Uncertainty of the economic estimates is large. However, none of the reasonable estimates for the planet as a whole is nearly as high as I expected to see, given the current state of hysteria.
What do you do when the economic costs are uncertain? Tol says to err on the side of stricter environmental controls. I think he's wrong there. Think of us as having two possible assets in which we can invest. The returns from traditional capital spending (factories, roads, computers, education) are fairly well understood. The returns from environmental capital spending (carbon reduction or mitigation) are highly uncertain. Every finance professor will tell you that when the returns are comparable, you should invest less in the risky (environmental) asset and more in the safe (traditional) asset.
Comments
You have offered a thumb-nail two-sector model. Good as far as it goes, but you only include (your) assumptions about returns, while leaving out risks. The very fact that the returns to conventional capital investment is better understood than that from environmental capital spending implies that the risks are heavily to one side in this analysis.
Yours boils down to a conventional argument that the risks from burning carbon are likely to be small, relative to the cost of reducing burning of carbon, but you implicitly use the uncertain risk of green house gas emission (unknown returns from environmental investment) to justify your argument. That is a very odd way of thinking.
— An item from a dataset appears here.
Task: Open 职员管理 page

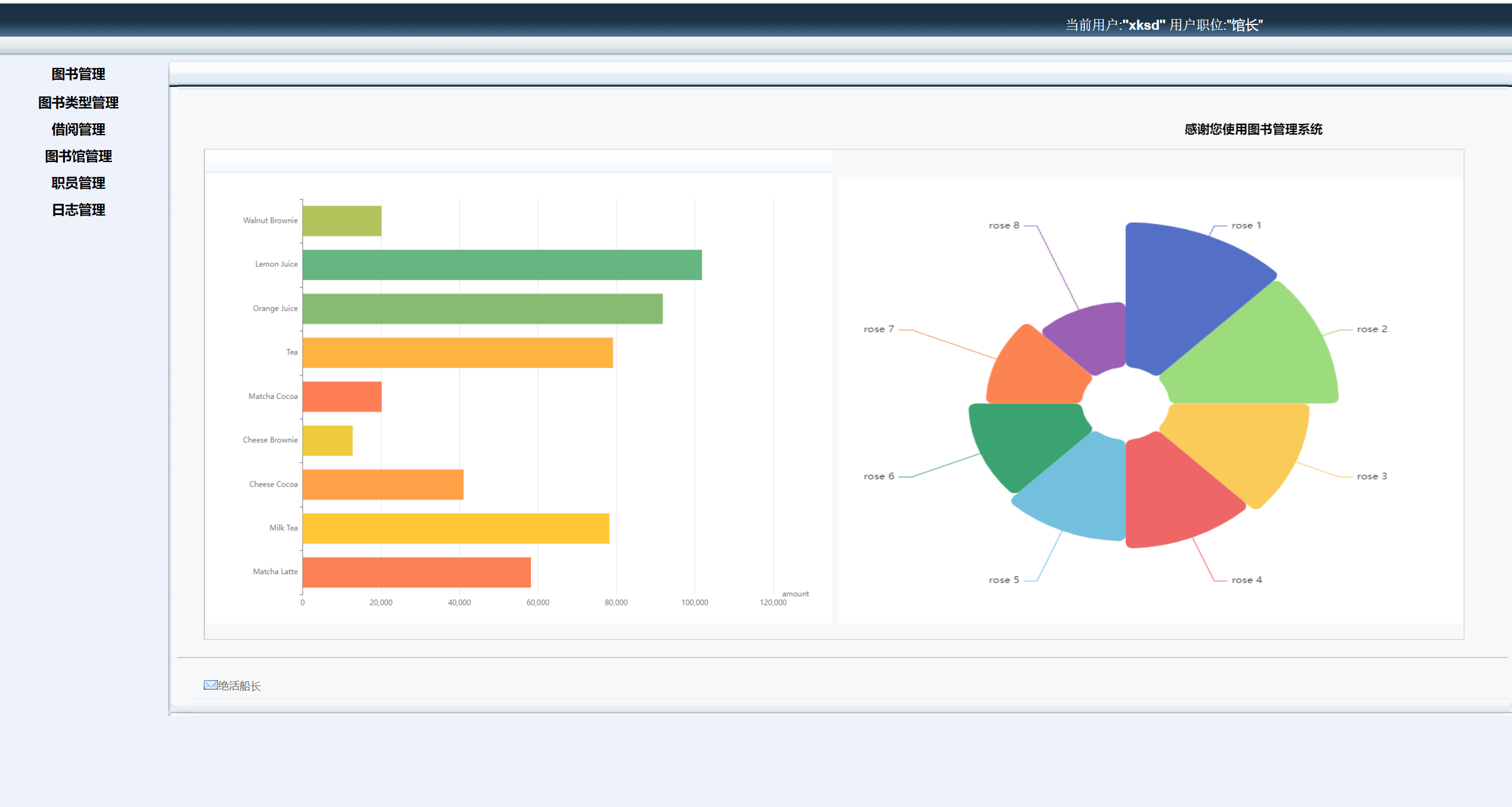Action: pyautogui.click(x=78, y=183)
One of the things that thoughtful forecasters understand is that point forecasts are often misleading. A point forecast made with high confidence looks just like a point forecast made with very little confidence at all. If you slap a confidence interval around those point estimates, you might see something much scarier than one year’s output loss.
These forecaster guys are still groping around for answers, while much of the world takes away from their forecast whatever they want to see. You guess that the new forecast is less dire because the forecast is better than it was. Guessing is naughty. You are guessing in the direction of your own preference – a common and very bad practice.